Right now, the Giants’ primary receivers are Golden Tate, Sterling Shepard, and Darius Slayton. Although Swain never put up huge numbers at Florida, his quickness and agility make him an interesting late-round wide receiver option.
He would be a decent fourth or fifth receiver in Garrett’s offense.
Round 7, No. 238: CB Javelin Guidry, Utah
To continue building up the secondary, Gettleman should use one of his four seventh-round picks on a cornerback.
Along with Sneed, Guidry is one of the fastest defensive backs in this draft class. His 4.29-second 40-yard dash time at the NFL Combine was second only to Alabama wide receiver Henry Ruggs III.
Guidry is coming off a junior season at Utah in which he recorded 48 total tackles, eight passes defended, and an interception.
Although he most likely would not start for the Giants next season, new defensive coordinator Patrick Graham could still get a lot of use out of him.
A speedy slot corner, Guidry would help bolster the Giants’ depth in the secondary. He would be a decent seventh-round addition for Gettleman.
Round 7, No. 247 Overall: LB Casey Toohill, Stanford
Gettleman has already added a couple of linebackers to the Giants’ defense this offseason, as he has signed former Green Bay Packers Blake Martinez and Kyler Fackrell. Add Isaiah Simmons into the mix, and the Giants are looking much more robust in this area heading into the 2020 season.
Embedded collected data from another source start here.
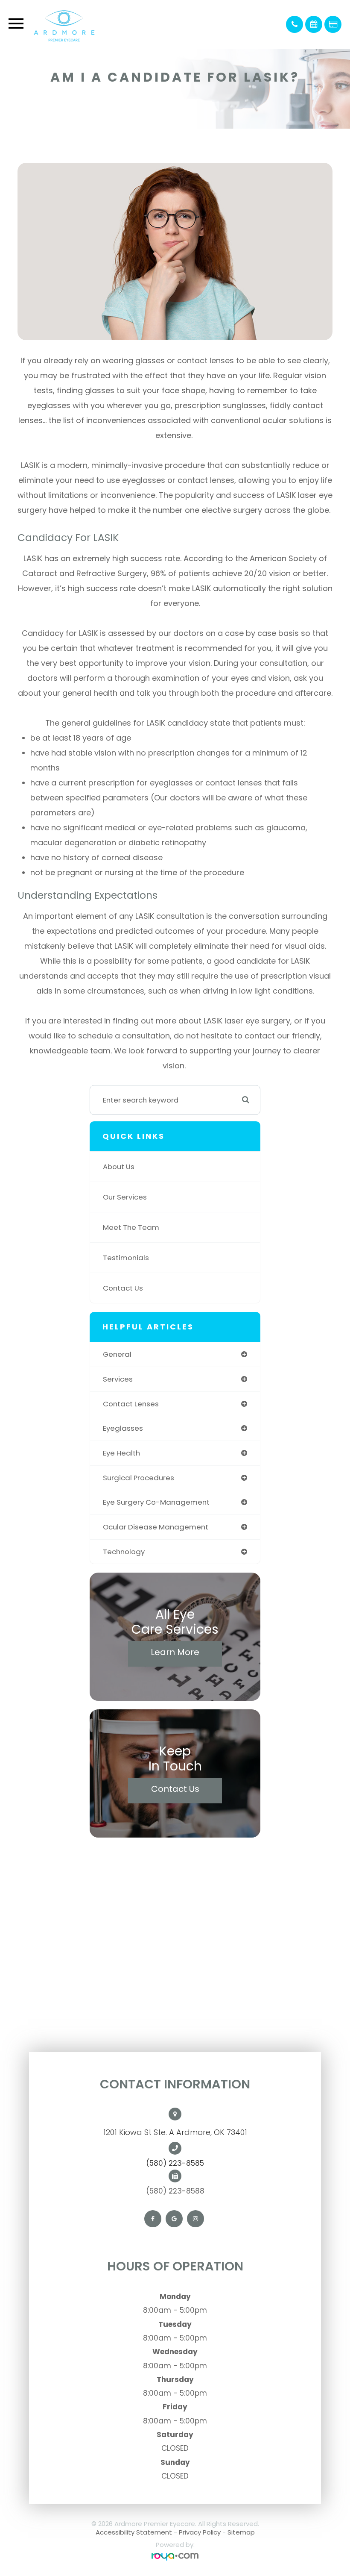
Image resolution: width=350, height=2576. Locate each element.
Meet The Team (131, 1227)
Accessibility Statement (134, 2532)
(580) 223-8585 (175, 2163)
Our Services (125, 1197)
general (117, 1354)
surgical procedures (138, 1478)
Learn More (175, 1652)
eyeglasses (123, 1428)
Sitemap (241, 2532)
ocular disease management (155, 1527)
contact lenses (131, 1404)
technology (124, 1552)
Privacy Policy (200, 2532)
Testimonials (126, 1258)
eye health (121, 1453)
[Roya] (175, 2557)
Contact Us (123, 1288)
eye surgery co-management (156, 1502)
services (118, 1379)
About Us (118, 1167)
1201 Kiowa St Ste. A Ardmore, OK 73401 (175, 2132)
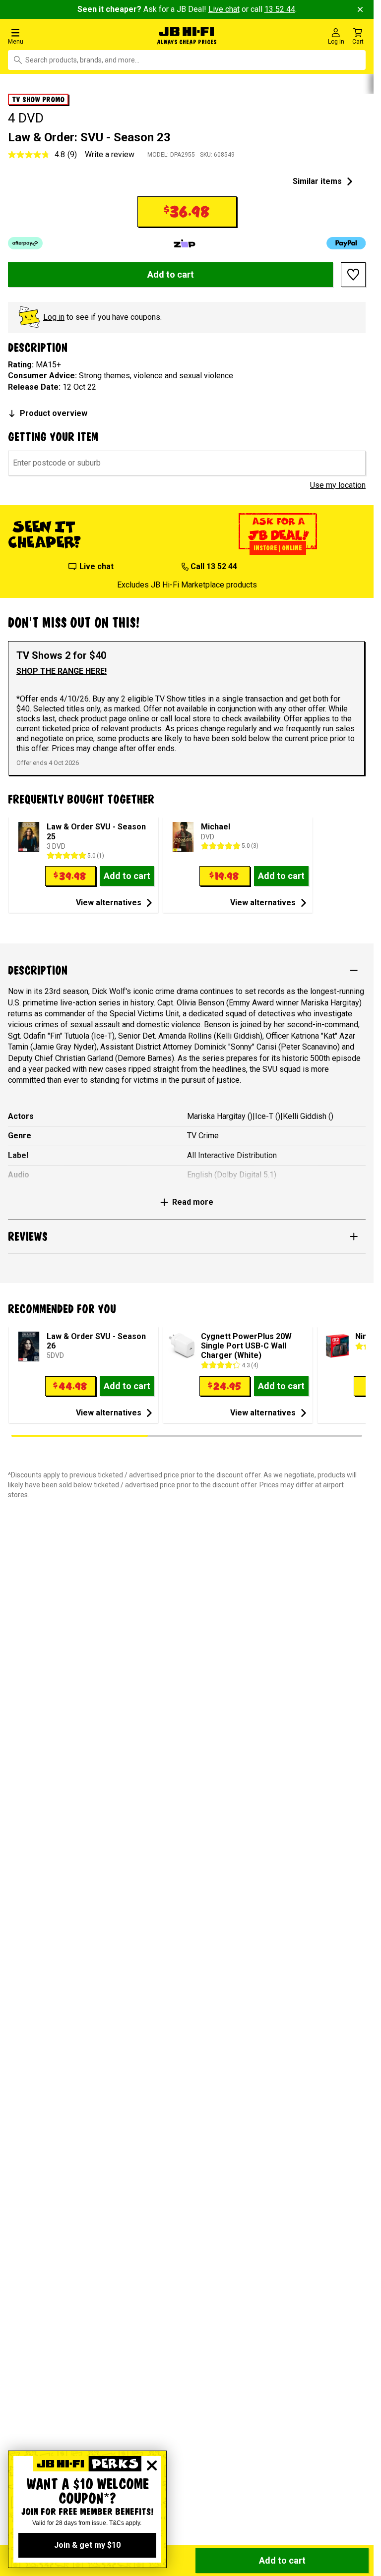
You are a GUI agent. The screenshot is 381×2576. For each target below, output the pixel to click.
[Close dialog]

Toohill is coming off a senior season at Stanford in which he had 57 total tackles, eight sacks, and one forced fumble.
Considering the moves Gettleman has already made, the Giants would not need Toohill to start but could help improve their depth at linebacker. It would be a good idea to add to this area of the defense late in the draft.
Round 7, No. 256: C Trystan Colon-Castillo, Missouri
The Giants recently made the decision not to tender restricted free agent Jon Halapio, who played in 15 games for them last year.
Halapio is still recovering from a torn Achilles, and while he may be brought back later in the year, the Giants need to consider a longer-term upgrade.
Colon-Castillo was a three-year starter at Missouri. He started 25 games over his final two seasons.
If the Giants view Spencer Pulley as a temporary solution and do not end up signing a center in free agency, it would make sense to use one of his seventh-round picks to draft Colon-Castillo to compete with Spencer Pulley.